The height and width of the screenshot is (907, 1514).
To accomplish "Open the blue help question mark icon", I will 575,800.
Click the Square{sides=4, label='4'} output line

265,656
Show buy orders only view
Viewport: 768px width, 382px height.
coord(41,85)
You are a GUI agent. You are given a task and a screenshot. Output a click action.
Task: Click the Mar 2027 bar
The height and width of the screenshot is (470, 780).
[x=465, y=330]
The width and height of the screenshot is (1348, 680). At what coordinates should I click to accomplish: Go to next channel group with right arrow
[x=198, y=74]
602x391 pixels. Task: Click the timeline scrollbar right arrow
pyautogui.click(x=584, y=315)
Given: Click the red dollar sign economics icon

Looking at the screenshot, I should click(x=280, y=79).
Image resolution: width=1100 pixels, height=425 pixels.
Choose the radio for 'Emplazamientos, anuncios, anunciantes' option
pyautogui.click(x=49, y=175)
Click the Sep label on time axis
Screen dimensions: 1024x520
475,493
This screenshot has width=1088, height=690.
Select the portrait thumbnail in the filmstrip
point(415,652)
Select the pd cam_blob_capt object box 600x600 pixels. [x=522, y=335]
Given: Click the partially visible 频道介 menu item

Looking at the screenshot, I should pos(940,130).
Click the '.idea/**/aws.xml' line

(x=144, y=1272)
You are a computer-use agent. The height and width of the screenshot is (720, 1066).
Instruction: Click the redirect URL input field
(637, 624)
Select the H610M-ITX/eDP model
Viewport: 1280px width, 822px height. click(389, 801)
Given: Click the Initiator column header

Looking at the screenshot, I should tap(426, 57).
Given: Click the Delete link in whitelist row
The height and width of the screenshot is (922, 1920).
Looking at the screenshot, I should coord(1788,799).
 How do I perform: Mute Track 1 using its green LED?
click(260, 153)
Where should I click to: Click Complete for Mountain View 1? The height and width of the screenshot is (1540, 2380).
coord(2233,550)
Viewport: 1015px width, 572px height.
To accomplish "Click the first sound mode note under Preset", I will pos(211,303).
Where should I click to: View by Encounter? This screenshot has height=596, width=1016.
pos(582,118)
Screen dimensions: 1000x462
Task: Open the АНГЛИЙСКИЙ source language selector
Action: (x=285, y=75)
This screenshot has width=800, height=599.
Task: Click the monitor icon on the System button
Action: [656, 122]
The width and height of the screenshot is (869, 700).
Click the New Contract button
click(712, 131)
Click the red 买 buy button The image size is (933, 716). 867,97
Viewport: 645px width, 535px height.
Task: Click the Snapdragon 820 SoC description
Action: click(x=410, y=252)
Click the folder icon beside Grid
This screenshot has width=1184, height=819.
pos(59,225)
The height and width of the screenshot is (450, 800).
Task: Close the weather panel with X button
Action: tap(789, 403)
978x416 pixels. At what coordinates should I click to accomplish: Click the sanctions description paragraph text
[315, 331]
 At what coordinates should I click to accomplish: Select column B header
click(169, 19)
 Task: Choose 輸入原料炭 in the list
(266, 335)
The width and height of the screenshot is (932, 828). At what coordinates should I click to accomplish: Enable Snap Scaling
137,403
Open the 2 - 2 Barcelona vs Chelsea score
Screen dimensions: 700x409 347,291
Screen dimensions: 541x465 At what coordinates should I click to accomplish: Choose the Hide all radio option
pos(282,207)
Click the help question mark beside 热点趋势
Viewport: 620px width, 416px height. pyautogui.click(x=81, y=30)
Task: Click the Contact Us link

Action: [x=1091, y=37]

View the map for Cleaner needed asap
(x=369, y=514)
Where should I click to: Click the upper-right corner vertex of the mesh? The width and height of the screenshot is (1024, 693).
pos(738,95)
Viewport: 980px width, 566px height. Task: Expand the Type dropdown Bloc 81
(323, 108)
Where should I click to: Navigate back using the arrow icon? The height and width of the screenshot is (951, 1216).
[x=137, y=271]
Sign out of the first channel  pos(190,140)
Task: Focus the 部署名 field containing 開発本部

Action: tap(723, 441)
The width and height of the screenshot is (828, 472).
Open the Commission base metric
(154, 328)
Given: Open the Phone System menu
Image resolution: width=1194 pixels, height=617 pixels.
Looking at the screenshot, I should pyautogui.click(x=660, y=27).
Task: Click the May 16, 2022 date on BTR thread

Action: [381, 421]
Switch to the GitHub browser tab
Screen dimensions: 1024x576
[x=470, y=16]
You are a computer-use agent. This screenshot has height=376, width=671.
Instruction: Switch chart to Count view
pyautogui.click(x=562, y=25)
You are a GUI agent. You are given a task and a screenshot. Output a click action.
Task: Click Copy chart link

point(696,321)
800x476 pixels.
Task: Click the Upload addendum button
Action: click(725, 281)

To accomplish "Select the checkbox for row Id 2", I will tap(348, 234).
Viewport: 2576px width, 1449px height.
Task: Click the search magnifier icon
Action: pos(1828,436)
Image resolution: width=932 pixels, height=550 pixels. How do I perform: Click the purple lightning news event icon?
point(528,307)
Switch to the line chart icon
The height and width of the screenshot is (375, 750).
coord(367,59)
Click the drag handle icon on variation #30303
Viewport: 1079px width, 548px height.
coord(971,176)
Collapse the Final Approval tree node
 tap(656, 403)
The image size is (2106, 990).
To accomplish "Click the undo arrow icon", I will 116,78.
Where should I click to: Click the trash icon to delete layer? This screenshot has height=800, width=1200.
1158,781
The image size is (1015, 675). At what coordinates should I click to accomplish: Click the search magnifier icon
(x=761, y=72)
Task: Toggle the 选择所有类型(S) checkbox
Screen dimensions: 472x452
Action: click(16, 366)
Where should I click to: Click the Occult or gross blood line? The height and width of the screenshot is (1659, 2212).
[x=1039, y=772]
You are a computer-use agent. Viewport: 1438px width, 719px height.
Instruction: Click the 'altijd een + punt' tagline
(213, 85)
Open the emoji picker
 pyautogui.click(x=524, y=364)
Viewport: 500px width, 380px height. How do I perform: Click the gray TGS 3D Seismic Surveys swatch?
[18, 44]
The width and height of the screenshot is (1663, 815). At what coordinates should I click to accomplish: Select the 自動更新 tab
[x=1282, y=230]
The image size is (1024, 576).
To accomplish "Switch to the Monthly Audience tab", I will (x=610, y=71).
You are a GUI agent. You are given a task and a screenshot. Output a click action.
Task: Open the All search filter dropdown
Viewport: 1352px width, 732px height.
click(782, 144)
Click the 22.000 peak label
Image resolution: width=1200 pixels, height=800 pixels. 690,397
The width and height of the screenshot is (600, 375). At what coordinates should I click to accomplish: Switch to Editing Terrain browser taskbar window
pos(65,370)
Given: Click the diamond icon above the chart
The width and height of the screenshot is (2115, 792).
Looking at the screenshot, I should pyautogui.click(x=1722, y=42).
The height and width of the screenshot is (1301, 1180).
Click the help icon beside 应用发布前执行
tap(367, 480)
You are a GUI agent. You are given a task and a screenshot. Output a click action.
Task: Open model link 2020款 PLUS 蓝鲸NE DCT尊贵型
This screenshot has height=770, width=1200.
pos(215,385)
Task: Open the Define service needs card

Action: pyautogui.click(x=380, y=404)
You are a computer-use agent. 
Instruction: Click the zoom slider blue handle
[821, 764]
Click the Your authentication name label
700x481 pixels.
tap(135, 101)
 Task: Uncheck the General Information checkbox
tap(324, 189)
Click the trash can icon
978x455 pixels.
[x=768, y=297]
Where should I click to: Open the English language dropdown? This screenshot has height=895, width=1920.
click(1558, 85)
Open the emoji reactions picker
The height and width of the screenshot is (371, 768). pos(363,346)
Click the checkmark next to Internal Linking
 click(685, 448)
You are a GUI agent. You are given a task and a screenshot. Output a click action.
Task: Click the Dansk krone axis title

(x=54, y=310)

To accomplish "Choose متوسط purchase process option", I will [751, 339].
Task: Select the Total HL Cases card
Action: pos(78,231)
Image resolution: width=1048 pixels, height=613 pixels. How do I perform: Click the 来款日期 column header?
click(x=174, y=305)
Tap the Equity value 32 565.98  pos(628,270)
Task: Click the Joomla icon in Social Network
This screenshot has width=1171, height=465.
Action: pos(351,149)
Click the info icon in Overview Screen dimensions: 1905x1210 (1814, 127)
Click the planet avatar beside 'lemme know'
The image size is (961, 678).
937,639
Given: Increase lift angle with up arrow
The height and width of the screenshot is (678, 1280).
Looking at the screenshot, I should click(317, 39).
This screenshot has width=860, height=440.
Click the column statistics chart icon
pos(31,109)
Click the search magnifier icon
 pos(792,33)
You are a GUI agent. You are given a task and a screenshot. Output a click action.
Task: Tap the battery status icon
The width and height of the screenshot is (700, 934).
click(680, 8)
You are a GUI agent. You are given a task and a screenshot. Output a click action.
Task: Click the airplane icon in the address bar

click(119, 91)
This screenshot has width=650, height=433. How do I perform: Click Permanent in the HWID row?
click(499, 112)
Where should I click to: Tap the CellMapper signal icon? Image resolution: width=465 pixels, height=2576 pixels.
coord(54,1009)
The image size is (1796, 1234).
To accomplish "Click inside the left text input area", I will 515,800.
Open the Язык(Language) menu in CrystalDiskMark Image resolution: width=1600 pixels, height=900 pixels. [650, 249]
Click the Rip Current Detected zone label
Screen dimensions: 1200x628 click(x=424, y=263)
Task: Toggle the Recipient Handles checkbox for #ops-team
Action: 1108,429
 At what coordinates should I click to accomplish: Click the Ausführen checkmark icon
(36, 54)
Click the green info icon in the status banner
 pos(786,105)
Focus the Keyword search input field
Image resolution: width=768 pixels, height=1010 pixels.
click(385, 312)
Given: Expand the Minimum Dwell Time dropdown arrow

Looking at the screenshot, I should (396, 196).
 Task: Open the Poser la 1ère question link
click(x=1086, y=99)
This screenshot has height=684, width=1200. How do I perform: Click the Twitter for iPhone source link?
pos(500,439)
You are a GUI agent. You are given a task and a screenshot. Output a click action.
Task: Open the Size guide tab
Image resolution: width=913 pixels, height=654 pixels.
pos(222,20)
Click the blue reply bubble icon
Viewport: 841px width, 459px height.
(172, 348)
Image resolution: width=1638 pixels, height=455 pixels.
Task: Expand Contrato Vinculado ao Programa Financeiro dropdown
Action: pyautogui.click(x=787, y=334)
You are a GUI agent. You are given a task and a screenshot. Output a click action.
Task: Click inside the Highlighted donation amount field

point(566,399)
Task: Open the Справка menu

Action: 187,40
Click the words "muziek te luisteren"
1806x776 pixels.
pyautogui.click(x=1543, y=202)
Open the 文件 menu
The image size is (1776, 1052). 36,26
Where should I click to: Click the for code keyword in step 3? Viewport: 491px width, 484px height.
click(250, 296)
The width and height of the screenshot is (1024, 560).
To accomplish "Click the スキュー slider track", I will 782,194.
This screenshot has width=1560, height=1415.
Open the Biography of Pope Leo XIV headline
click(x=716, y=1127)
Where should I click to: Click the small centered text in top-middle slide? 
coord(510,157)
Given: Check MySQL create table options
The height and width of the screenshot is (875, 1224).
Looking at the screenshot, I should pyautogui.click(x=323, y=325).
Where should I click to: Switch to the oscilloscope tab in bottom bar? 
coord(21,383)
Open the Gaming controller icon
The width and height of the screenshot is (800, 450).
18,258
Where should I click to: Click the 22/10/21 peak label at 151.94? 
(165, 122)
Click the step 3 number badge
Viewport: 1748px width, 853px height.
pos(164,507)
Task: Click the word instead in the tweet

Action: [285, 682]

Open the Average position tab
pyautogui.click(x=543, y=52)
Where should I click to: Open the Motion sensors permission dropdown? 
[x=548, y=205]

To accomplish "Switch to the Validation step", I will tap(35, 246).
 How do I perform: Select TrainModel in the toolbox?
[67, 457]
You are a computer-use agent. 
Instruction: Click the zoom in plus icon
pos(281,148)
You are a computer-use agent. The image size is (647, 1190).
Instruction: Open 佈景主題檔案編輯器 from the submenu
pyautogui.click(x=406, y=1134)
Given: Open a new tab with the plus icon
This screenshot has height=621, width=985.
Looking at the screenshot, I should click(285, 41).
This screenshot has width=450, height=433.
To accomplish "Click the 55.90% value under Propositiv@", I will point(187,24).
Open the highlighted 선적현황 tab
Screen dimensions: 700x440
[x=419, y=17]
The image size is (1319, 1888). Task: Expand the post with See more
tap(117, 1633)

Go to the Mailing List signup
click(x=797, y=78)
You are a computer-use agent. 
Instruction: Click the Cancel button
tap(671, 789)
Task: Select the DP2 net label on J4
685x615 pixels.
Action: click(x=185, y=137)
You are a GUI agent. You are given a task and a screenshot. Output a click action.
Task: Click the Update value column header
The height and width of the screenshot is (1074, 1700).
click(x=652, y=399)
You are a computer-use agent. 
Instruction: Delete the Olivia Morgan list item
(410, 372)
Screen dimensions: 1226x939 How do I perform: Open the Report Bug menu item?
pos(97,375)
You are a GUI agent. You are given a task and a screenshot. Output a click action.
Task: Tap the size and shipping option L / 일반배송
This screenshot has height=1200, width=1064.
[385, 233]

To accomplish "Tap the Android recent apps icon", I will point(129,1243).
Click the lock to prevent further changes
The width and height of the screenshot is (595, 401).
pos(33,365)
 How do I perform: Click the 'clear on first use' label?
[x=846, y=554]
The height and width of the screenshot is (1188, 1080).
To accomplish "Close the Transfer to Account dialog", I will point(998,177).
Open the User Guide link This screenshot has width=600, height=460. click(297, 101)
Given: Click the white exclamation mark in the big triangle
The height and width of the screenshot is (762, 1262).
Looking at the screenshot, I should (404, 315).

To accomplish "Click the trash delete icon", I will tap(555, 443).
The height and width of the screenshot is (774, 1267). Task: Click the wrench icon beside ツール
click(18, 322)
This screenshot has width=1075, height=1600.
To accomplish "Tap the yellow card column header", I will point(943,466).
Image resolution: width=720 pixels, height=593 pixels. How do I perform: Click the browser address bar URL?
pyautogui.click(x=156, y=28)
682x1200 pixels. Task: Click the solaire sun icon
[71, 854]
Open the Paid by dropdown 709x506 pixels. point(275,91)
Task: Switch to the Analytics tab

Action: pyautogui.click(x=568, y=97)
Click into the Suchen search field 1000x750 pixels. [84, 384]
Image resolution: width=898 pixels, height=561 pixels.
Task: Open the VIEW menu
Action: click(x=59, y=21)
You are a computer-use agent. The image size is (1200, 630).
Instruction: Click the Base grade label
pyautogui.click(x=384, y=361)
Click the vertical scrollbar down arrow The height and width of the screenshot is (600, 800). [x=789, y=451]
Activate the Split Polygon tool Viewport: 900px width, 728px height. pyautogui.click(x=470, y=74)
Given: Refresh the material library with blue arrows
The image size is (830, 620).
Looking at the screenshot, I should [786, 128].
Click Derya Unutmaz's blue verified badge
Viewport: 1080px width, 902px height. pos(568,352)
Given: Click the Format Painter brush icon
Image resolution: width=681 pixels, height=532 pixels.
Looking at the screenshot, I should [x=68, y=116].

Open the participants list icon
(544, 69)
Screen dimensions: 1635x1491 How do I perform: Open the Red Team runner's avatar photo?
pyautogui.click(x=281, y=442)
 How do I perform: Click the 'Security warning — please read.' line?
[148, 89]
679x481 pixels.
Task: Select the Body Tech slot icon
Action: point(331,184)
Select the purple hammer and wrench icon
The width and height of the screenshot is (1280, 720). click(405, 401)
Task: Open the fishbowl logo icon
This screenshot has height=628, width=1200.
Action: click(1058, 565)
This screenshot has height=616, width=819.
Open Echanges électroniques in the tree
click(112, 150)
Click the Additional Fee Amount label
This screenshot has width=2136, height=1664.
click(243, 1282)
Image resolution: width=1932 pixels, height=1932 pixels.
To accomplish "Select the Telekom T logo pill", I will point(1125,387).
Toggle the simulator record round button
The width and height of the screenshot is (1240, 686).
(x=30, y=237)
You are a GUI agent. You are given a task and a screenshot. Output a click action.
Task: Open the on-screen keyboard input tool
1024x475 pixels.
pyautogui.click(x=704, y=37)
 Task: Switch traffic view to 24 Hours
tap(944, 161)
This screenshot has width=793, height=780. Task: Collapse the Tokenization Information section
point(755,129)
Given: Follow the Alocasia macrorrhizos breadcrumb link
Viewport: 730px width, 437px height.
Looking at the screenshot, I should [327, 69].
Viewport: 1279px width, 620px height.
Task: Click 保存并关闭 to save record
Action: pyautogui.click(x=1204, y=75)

+--

**What is required:** Scan the data for the string "under" and copy each line in which it occurs.

**Exercise output:**
To accomplish "Click the first sound mode note under Preset", I will pos(211,303).
To accomplish "Click the 55.90% value under Propositiv@", I will point(187,24).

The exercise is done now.